IO is a more complex way to access or control the
pins. When IO (expression) is read, the pin corresponding to
expression is converted to an input and the value on
that pin is returned.
When assiging a value to IO(expression), then pin expression is converted to an output and the logic value is written to the pin, 0 writes a low level any other value sets the pin high. When read IO returns a 0 or -1. Why -1 and 0? The main reason is that operations of operators like NOT are assumed to be bitwise until there is a Boolean operation in the expression, and NOT 0 is equal to -1. When setting a pin state with IO(x) = 0 then the pin becomes low, any other value and the pin becomes high, so IO(x) =1 and IO(x) = -1 both set the pin high.
Using IO simplifies pins that are being used as both inputs and outputs. As it also sets direction it will be slower than IN, OUT, HIGH or LOW.
The ARMmite allows control of 24 pins (0..23), with pins 16..23 shared with the AD pins. On reset or power up the AD pins are configured as AD inputs. To change those to digital IOs, the user must individually specify a control direction using INPUT x, OUTPUT x, DIR(x), or IO(x) commands. After that they will remain digital IOs until the next reset or power up.
For the ARMmite, ARMmite PRO, ARMexpress and ARMexpress LITE these pin numbers correspond to the pin numbers shown in the Hardware Section.

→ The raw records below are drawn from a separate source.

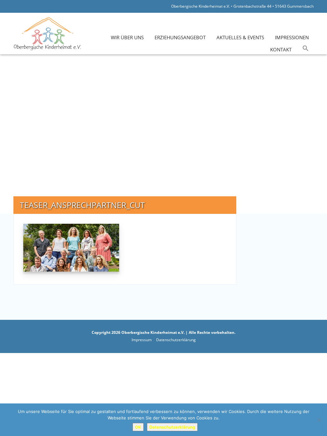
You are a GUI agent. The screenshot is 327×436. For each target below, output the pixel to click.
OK (138, 427)
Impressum (142, 339)
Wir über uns (127, 37)
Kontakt (281, 49)
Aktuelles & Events (240, 37)
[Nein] (319, 420)
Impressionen (292, 37)
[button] (306, 48)
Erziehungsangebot (180, 37)
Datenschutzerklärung (176, 339)
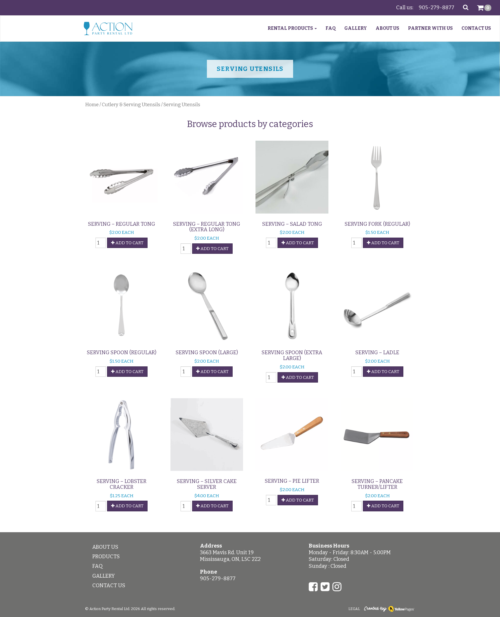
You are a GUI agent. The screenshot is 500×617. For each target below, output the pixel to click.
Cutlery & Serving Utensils (131, 104)
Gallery (355, 28)
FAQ (331, 28)
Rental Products (291, 28)
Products (106, 556)
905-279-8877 (436, 7)
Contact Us (476, 28)
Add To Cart (129, 242)
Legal (354, 609)
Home (92, 104)
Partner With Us (430, 28)
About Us (387, 28)
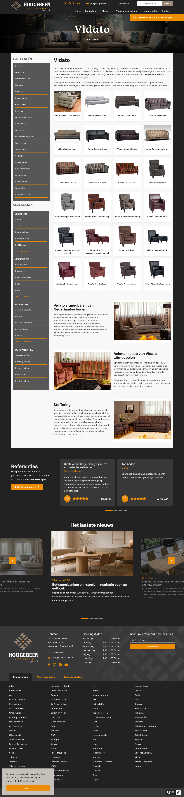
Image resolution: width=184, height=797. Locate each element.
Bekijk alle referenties (25, 487)
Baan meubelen (22, 232)
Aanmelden (152, 646)
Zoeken (167, 3)
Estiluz (18, 290)
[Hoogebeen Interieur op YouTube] (78, 3)
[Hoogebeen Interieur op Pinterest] (74, 3)
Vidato (95, 39)
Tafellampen (20, 143)
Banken (18, 66)
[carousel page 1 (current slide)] (109, 510)
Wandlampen (21, 181)
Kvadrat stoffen (22, 381)
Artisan (18, 219)
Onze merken (20, 677)
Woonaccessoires (23, 194)
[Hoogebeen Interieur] (30, 7)
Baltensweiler (21, 271)
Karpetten (19, 111)
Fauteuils (19, 91)
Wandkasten (20, 175)
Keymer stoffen (22, 368)
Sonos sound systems (24, 136)
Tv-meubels (20, 149)
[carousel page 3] (120, 510)
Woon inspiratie (46, 677)
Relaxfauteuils (21, 123)
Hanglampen (21, 98)
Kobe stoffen (21, 374)
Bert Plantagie (21, 245)
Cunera (18, 335)
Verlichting (20, 156)
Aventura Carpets (23, 310)
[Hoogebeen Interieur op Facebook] (66, 3)
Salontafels (20, 130)
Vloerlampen (21, 162)
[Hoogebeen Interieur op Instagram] (69, 3)
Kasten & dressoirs (23, 117)
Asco (17, 225)
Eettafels (19, 85)
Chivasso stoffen (22, 355)
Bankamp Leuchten (23, 277)
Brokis (18, 284)
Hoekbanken (21, 104)
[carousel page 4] (125, 510)
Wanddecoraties (22, 169)
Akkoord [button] (28, 788)
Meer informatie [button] (27, 781)
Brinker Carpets (22, 329)
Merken (105, 11)
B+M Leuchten (21, 264)
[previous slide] (12, 560)
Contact (166, 11)
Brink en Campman (23, 322)
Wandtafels (20, 188)
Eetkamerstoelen (22, 79)
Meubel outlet (151, 11)
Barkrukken (20, 72)
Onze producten (72, 677)
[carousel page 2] (116, 510)
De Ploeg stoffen (22, 361)
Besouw (18, 316)
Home (78, 11)
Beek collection (22, 238)
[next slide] (171, 560)
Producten (90, 11)
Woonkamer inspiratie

The numbering was assigned by physical location on the board. So DIR, HIGH, IN, INPUT, IO, LOW, OUT and OUTPUT use these physical pin assignments. But P0(pin) will use the bit assigned by NXP. Going forward new board designs will maintain the bit assignment from NXP for all keywords.
For the ARMweb, DINkit, SuperPRO, PROplus and PROstart these pin numbers correspond only to the Port 0 assigned by NXP, for instance DIR 3 corresponds to P0.3
For port pins after Port 0, use the P1 .. P4 commands .